Kita sangat memahami, Ibrahim tahu matahari pasti tenggelam, bulan pasti tenggelam, bintang pasti hilang. Sejak kecil, beliau tentu sudah tahu itu. Sehingga tidak mungkin, pengalaman harian semacam ini baru disadari untuk dijadikan momen mencari tuhan.
Ketiga, pencarian tuhan, tidak mungkin dilakukan hanya dengan melihat alam. Manusia tidak mampu mengenal siapa tuhannya, hanya dengan melihat, matahari, bulan, atau bintang. Justru semacam ini menjadi sumber kesyirikan.
Manusia mengenal tuhannya karena hidayah dari Allah. Dan ini ditunjukkan dalam salah satu ayat di atas. Ketika semuanya hilang dan tidak berbekas, Ibrahim berdoa,
قَالَ لَئِنْ لَمْ يَهْدِنِي رَبِّي لَأَكُونَنَّ مِنَ الْقَوْمِ الضَّالِّينَ
Dia berkata: “Sesungguhnya jika Tuhanku tidak memberi petunjuk kepadaku, pastilah aku termasuk orang yang sesat.” (QS. al-An’am: 77).
Dari mana Ibrahim bisa berdoa kepada tuhannya, padahal proses pencarian tuhan itu belum usai. Ini menunjukkan bahwa Ibrahim ketika menyampaikan perumpamaan itu, beliau telah mengenal tuhannya.
Keempat, Allah menegaskan bahwa Ibrahim telah mendapatkan bimbingan dari-Nya untuk mentauhidkan Rabul Alamin.
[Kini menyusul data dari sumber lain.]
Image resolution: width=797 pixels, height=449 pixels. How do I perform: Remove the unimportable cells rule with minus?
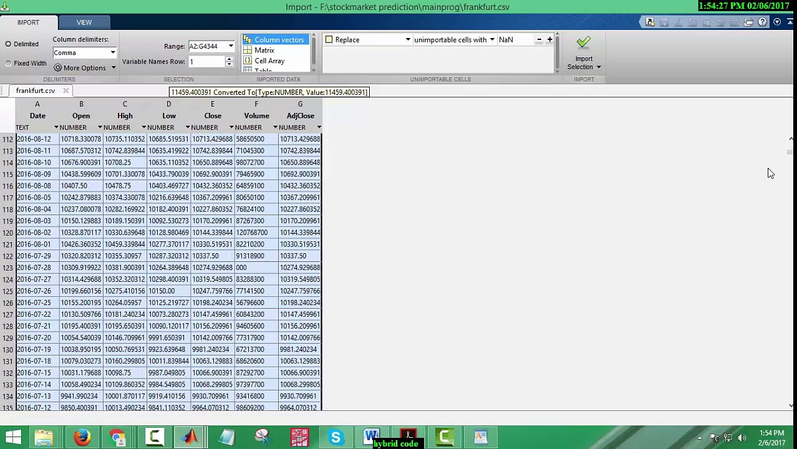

Ibrahim mengenal Allah karena hidayah dari Allah.
Allah menegaskan,
وَلَقَدْ آتَيْنَا إِبْرَاهِيمَ رُشْدَهُ مِنْ قَبْلُ وَكُنَّا بِهِ عَالِمِينَ * إِذْ قَالَ لأبِيهِ وَقَوْمِهِ مَا هَذِهِ التَّمَاثِيلُ الَّتِي أَنْتُمْ لَهَا عَاكِفُونَ
“Sesungguhnya telah Kami anugerahkan kepada Ibrahim hidayah kebenaran sebelum (Musa dan Harun), dan adalah Kami mengetahui (keadaan)nya. ( ) (Ingatlah), ketika Ibrahim berkata kepada bapaknya dan kaumnya: “Patung-patung apakah ini yang kamu tekun beribadat kepadanya?” (QS. al-Anbiya: 51 – 52)
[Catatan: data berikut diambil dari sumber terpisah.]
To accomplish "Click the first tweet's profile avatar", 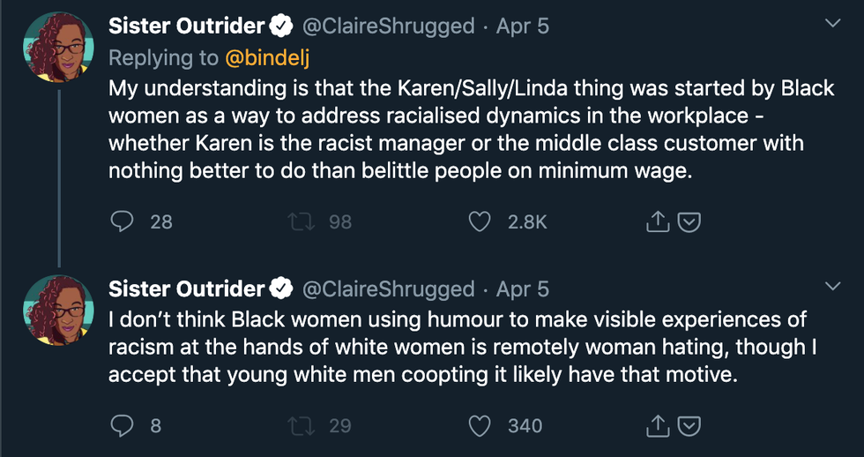I will click(58, 48).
Ayat ini menjadi salah satu alasan al-Hafidz Ibnu Katsir untuk menyanggah keyakinan di atas,
وكيف يجوز أن يكون إبراهيم الخليل ناظرا في هذا المقام، وهو الذي قال الله في حقه: { وَلَقَدْ آتَيْنَا إِبْرَاهِيمَ رُشْدَهُ
Bagaimana mungkin Ibrahim Khalilullah mencari tuhannya ketika itu, sementara Allah menegaskan tentang beliau, (yang artinya): “Sesungguhnya telah Kami anugerahkan kepada Ibrahim hidayah kebenaran sebelumnya…” (Tafsir Ibnu Katsir, 3/292).
Kelima, bahwa semua manusia ketika dilahirkan, dia memiliki fitrah mengenal penciptanya. Nabi Shallallahu ‘alaihi wa sallam bersabda,
كُلُّ مَوْلُودٍ يُولَدُ عَلَى الْفِطْرَةِ
Semua anak dilahirkan di atas fitrah. (HR. Bukhari 1385 & Muslim 6926)
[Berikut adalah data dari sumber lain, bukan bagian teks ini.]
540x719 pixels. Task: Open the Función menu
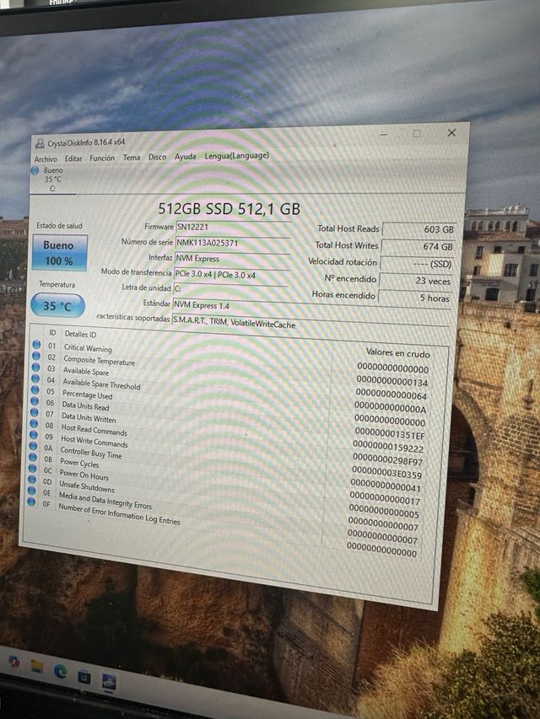[x=102, y=158]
Tak terkecuali Ibarhim, beliau juga memiliki fitrah mengenal Allah.
Hadis ini juga dijadikan dalil al-Hafidz Ibnu Katsir untuk membantah anggapan di atas,
فإذا كان هذا في حق سائر الخليقة، فكيف يكون إبراهيم الخليل -الذي جعله الله { أُمَّةً قَانِتًا لِلَّهِ حَنِيفًا وَلَمْ يَكُ مِنَ الْمُشْرِكِينَ } ناظرا في هذا المقام ؟! بل هو أولى الناس بالفطرة السليمة، والسجية المستقيمة بعد رسول الله صلى الله عليه وسلم بلا شك ولا ريب
Jika semua makhluk memiliki fitrah, sehingga Ibrahim, yang Allah nyatakan dalam firman-Nya, (yang artinya) ‘Sesungguhnya Ibrahim adalah seorang imam yang dijadikan teladan, lagi patuh kepada Allah dan hanif. Dan dia bukan termasuk orang musyrik.’ Bagaimana mungkin Ibrahim yang seperti itu, mencari tuhan? Kita tidak ragu, beliau adalah manusia yang paling layak untuk mendapatkan fitrah yang lurus setelah Rasulullah Shallallahu ‘alaihi wa sallam. (Tafsir Ibnu Katsir, 3/293).
Pemahaman yang Benar
Ayat ini menceritakan debat antara Ibrahim dengan kaumnya yang mengagungkan benda-benda langit. Mereka yakini, benda-benda langit itu akan mengantarkan doanya kepada Allah. Karena mereka adalah para dewa dan malaikat yang dekat dengan Allah.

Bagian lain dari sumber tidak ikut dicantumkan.